Julie Smith was born November 25, 1944, in Annapolis, Maryland, where her father was stationed during World War II. Malberry Smith, a lawyer, and his wife Claire Tanner Smith, a school counselor, moved the family to Savannah, Georgia, after the war. Julie Smith grew up there, leaving in 1962 to attend the University of Mississippi, where she majored in journalism. After graduating in 1965, Smith moved to New Orleans and talked her way into a job as a reporter for the New Orleans Times-Picayune. A year later she left for San Francisco, landing a position at the San Francisco Chronicle, where she worked for more than a decade. Intent on pursuing a career as a fiction writer, she wrote dozens of stories and drafted several novels while holding down her job as a reporter. In 1979 she and two friends started Invisible Ink, an editorial consulting firm. Smith stayed with the firm for three years until her first novel, Death Turns a Trick, was published in 1982.

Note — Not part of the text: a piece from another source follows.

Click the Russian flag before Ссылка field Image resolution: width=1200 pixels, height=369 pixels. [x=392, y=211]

Buoyed by her success, Smith determined to write full time, and over the next eight years she published five novels set in San Francisco, three featuring feminist lawyer Rebecca Schwartz and two showcasing Schwartz’s friend Paul McDonald, a struggling mystery writer. In 1990, Smith chose a new location for her fiction, and for her first novel about New Orleans, New Orleans Mourning, she received the 1991 Edgar Award for best novel—the first time this award had gone to a female novelist since 1956. Although Smith published two more novels featuring Rebecca Schwartz, after 1990 the city of New Orleans became her principal métier, and novels about Detective Skip Langdon began appearing regularly. In the eighth Langdon novel, Eighty-two Desire, Smith introduced Talba Wallis, a computer whiz turned private detective, who would become the main character in a new series initiated by Louisiana Hotshot in 2001.

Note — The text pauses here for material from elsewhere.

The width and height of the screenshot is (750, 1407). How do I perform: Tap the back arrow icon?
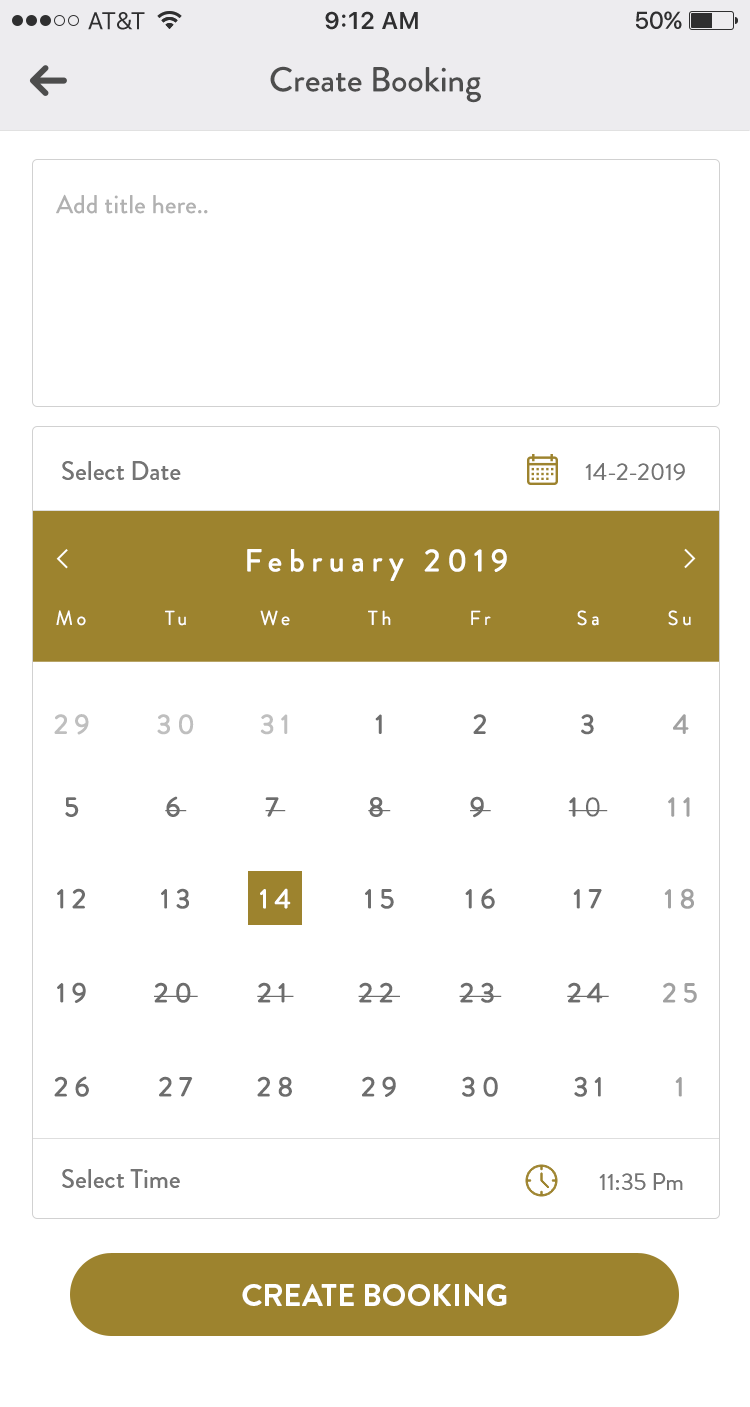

In the mid-1990’s Smith married business entrepreneur Lee Pryor and moved to New Orleans. Intent on assisting other authors who were struggling as she had to establish careers, she created a Web-based course in writing to help them master the basics of their craft. In an example of life following art, after relocating to New Orleans, Smith took the necessary steps to become a licensed private investigator.